▶ _Work item_: Of all the entries below, retype only the lines from the one with "Instruction: Tap the clock icon next to US500" through the one with "This screenshot has width=1200, height=724.", exactly as they appear.

**** Available data

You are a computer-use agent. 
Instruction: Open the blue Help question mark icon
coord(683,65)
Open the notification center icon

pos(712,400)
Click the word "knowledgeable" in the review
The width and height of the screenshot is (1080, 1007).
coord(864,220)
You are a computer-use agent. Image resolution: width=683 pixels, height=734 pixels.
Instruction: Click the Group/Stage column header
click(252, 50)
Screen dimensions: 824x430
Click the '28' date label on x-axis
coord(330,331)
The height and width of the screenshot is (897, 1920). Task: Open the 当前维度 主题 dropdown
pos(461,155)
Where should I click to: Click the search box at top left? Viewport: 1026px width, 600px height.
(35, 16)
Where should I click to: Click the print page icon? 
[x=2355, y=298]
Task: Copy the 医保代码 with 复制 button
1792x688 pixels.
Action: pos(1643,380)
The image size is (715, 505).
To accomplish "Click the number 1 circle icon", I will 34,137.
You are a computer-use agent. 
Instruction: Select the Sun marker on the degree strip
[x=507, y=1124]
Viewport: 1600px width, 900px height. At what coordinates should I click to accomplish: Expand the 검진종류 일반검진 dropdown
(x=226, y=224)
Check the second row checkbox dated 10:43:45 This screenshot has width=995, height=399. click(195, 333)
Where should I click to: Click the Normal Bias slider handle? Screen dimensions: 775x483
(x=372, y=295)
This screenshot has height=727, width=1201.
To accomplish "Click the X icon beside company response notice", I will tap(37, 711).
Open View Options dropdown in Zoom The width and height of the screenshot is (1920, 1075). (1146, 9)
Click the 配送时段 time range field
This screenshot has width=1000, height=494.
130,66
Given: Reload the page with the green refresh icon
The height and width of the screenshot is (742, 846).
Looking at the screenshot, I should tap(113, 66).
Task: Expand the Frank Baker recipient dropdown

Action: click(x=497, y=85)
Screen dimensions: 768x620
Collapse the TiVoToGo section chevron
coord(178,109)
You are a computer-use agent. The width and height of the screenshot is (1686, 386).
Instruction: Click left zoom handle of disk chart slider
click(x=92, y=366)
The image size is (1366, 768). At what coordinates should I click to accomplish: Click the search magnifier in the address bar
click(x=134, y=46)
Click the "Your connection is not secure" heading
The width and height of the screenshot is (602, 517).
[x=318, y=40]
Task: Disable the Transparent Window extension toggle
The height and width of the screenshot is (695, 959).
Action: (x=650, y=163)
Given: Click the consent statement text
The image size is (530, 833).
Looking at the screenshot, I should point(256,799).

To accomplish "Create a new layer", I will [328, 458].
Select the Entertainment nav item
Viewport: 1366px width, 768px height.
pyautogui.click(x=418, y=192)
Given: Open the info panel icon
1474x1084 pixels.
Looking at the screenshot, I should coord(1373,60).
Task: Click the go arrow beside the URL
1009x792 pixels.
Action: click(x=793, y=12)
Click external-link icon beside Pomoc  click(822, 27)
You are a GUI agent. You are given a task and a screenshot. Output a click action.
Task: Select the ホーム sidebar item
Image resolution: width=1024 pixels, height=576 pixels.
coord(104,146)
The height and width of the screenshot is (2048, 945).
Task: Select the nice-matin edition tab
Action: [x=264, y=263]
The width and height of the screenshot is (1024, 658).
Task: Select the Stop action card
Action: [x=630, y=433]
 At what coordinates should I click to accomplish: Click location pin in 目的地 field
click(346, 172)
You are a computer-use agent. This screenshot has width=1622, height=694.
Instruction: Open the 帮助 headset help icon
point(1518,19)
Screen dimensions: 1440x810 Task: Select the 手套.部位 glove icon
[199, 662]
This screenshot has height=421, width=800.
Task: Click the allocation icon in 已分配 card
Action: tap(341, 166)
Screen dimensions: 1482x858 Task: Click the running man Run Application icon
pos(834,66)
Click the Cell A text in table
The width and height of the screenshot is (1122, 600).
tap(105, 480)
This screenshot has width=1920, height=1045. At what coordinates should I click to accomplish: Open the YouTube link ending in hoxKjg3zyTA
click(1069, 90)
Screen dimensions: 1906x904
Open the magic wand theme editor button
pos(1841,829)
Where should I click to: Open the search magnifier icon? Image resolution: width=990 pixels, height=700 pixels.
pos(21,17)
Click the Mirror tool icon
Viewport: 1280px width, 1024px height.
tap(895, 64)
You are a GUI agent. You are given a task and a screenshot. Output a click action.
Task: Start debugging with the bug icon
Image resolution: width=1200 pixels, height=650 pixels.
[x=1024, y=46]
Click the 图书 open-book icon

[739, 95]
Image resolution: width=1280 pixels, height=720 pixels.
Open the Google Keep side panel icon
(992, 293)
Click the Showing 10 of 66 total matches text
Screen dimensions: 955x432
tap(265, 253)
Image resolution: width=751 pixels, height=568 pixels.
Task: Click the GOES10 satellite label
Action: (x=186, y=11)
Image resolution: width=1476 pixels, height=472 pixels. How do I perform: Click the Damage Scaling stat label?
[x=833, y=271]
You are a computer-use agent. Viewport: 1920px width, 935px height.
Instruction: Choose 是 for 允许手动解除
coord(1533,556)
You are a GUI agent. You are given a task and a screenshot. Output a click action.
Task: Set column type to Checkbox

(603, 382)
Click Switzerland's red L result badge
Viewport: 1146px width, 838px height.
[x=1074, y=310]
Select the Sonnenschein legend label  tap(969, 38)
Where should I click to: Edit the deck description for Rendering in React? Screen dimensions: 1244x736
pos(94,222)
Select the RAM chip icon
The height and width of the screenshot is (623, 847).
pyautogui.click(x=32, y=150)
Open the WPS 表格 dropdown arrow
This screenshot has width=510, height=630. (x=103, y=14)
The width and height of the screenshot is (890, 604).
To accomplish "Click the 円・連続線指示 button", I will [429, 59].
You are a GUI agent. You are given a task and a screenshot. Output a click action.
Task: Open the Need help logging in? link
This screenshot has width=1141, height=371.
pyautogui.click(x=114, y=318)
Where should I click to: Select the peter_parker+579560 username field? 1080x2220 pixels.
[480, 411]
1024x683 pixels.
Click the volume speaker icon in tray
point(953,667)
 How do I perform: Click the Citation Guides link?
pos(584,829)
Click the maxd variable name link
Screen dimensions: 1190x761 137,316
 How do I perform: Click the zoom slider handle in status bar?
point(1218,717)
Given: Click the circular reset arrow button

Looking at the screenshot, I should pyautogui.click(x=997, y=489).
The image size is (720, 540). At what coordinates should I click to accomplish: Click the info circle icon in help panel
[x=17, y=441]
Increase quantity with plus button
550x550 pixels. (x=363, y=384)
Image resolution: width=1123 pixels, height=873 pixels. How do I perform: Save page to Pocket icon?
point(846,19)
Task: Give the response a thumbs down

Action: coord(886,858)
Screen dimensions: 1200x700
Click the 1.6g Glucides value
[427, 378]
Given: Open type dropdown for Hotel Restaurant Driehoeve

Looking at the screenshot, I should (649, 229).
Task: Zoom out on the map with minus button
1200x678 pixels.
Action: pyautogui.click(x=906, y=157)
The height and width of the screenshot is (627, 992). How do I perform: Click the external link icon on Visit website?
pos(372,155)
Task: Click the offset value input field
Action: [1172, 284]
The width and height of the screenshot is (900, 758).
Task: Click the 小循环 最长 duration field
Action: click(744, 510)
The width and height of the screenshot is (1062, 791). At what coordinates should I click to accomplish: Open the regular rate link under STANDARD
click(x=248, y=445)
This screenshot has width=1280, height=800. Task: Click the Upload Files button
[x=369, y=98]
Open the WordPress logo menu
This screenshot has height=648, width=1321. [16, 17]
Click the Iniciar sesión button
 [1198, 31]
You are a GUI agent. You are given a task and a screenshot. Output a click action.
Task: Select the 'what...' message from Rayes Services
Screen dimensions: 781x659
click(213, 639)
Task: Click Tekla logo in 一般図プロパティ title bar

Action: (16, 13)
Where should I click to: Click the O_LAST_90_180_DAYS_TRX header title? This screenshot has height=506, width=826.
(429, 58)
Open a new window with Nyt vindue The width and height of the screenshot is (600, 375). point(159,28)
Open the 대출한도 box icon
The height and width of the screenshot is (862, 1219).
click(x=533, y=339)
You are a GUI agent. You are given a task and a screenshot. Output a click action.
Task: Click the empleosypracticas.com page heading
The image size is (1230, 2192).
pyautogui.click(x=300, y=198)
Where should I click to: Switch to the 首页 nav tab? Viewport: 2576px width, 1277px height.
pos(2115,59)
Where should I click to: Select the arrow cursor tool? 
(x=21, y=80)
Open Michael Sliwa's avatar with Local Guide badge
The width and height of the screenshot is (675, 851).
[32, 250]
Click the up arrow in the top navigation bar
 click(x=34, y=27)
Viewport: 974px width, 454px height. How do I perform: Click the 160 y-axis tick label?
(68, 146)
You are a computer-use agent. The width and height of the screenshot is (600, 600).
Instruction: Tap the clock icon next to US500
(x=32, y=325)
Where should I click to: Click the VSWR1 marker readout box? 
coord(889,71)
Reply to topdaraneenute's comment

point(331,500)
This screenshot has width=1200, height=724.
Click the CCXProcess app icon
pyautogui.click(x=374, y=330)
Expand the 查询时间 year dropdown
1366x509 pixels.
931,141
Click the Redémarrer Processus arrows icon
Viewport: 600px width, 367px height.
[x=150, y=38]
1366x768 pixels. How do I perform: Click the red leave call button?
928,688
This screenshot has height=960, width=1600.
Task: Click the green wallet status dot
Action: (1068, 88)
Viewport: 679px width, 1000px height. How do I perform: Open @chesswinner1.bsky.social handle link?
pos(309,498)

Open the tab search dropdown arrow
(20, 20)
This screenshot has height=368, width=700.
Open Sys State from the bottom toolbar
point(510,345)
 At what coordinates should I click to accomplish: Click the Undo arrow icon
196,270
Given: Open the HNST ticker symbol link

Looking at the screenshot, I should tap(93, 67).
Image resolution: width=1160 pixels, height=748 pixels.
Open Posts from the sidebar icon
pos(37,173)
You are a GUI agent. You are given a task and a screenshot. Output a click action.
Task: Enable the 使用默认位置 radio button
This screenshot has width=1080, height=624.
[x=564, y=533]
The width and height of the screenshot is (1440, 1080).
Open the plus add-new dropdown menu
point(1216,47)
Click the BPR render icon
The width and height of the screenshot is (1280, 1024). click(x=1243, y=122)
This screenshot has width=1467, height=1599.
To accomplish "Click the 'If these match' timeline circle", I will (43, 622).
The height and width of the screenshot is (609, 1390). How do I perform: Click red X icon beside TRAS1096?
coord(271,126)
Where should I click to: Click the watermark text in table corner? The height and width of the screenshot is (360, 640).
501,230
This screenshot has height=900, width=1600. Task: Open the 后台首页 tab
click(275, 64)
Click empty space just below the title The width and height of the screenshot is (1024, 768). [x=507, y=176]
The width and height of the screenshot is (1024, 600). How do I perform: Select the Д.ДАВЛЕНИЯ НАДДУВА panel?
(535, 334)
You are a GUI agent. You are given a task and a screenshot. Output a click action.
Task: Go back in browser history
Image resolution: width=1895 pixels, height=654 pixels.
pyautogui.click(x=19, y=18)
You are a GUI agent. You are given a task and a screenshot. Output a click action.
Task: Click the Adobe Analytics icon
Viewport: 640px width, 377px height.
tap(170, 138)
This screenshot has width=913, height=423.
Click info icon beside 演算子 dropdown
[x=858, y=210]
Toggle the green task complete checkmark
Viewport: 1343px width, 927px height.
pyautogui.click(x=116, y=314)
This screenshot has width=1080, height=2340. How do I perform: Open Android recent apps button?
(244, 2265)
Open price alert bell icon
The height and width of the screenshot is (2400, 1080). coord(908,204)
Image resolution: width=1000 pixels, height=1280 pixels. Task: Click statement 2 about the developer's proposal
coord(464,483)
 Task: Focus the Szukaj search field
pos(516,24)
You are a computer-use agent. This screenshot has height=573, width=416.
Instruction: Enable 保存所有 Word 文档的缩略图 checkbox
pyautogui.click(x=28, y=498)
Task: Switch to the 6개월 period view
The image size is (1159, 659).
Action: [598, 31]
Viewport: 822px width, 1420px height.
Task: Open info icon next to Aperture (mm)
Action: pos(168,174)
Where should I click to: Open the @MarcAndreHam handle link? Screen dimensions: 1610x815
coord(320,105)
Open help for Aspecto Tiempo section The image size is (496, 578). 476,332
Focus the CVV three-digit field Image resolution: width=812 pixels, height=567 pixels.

********

▶ _Answer below_:
Instruction: Tap the clock icon next to US500
(x=32, y=325)
Where should I click to: Click the VSWR1 marker readout box? 
coord(889,71)
Reply to topdaraneenute's comment

point(331,500)
This screenshot has width=1200, height=724.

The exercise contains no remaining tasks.